Même s'il brillait par son absence à l'assemblée annuelle des actionnaires, jeudi, le nom de l'homme d'affaires s'est tout de même retrouvé au coeur des questions.

«En ce qui concerne le retour de M. Péladeau, il s'occupe d'un problème personnel [...] et c'est sa priorité totale», a répondu M. Mulroney, en réponse à un actionnaire. «Je l'ai rencontré et il ne m'a pas parlé d'autre chose. Il n'a exprimé aucun intérêt à retourner dans la société dans un avenir prévisible dans une position de décideur.»

Plus tôt, M. Péladeau avait trouvé le moyen de se faire entendre, réitérant, par le biais du président du conseil, sa confiance à l'endroit de l'actuel président et chef de la direction, Pierre Dion, ainsi que son équipe.

Citant le bien de ses enfants, M. Péladeau, actionnaire de contrôle du conglomérat Québecor et qui se trouve actuellement en processus de médiation avec son ex-conjointe Julie Snyder, en avait surpris plusieurs il y a 10 jours en démissionnant de ses fonctions de chef du Parti québécois et de député.

Ce retrait de la vie politique avait aussitôt alimenté les rumeurs entourant un éventuel retour de M. Péladeau chez Québecor, où il a quitté ses fonctions de président et chef de la direction en mai 2013.

En point de presse, sans entrer dans les détails, M. Mulroney a néanmoins laissé entendre que le retour de M. Péladeau au sein du conglomérat était inévitable.

«Il est quand même l'actionnaire de contrôle, a-t-il répondu. C'est tout à fait loisible pour lui de me parler comme président du conseil et de me consulter quant à la définition d'un nouveau rôle à l'avenir.»

M. Mulroney a dit s'attendre à en discuter avec l'ancien chef péquiste une fois qu'il aura tourné la page sur sa situation actuelle, prévenant qu'il n'y avait aucun échéancier fixé.

«Il a 52-53 ans, j'imagine qu'il n'est pas prêt à prendre sa retraite, a-t-il dit. J'ai l'impression qu'on va s'asseoir puis on trouvera quelque chose d'intéressant.»

Refusant de spéculer quant à l'éventuel rôle que pourrait avoir M. Péladeau s'il effectue un retour, le président du conseil de Québecor n'a pas écarté un scénario dans lequel il jouerait un rôle moins large au sein du conglomérat.

«J'essaie de faire cela à chaque jour, a lancé en riant M. Mulroney, qui n'a pas voulu dire s'il se voyait occuper la même fonction pendant encore plus d'un an. Je suis ici pour servir et je n'ai plus 35 ans non plus.» En dépit de son absence à l'assemblée annuelle, qui se tenait au siège social montréalais de la société, M. Péladeau a exercé ses droits de vote par voie de procuration.

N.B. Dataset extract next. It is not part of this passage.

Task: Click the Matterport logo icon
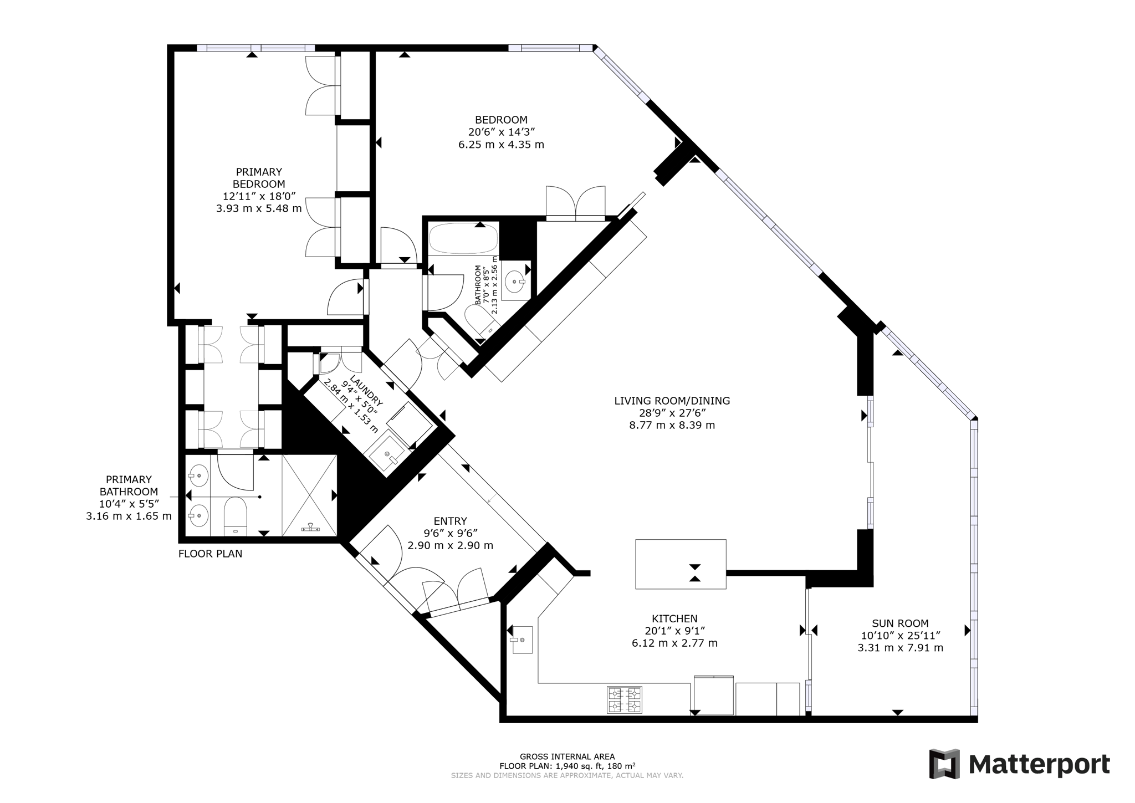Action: pyautogui.click(x=944, y=764)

Des profits en forte hausse

Québecor (TSX : QBR.B) a dévoilé ses résultats du premier trimestre, période au cours de laquelle ses profits ont plus que doublé, encore une fois grâce à la performance de son secteur des télécommunications.

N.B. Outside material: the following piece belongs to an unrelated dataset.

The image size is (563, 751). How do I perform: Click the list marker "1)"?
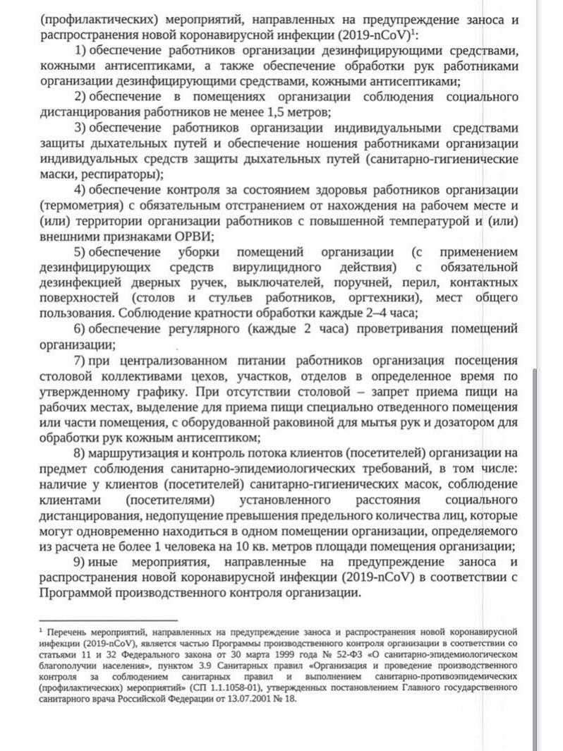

L'entreprise a engrangé un bénéfice net de 69,9 millions $, ou 57 ¢ par action, comparativement à 29,4 millions $, ou 33 ¢ par action, à la même période l'an dernier.

Ses recettes trimestrielles ont progressé de 5 % pour s'établir à 975,4 millions $.

Cette performance s'est reflétée sur l'action de la société, qui gagnait 5,74 %, ou 1,95 $, pour se négocier à 35,95 $, jeudi après-midi, à la Bourse de Toronto.

Québecor a été particulièrement active au cours des deux dernières années, alors qu'elle a réalisé au total neuf transactions - des ventes d'actifs ainsi que des acquisitions - afin de recentrer ses activités.

«2015 a été une année d'intégration et d'optimisation de toutes ces transactions», a expliqué le président et chef de la direction, Pierre Dion. «On a pas mal fait ce qu'on avait à faire. On ne peut jamais dire que c'est terminé, mais on vient de passer un [cycle] important.»

Prudent dans ses commentaires, celui-ci a rappelé que l'entreprise était toujours en attendre de la décision de la Ligue nationale de hockey dans le dossier de l'expansion.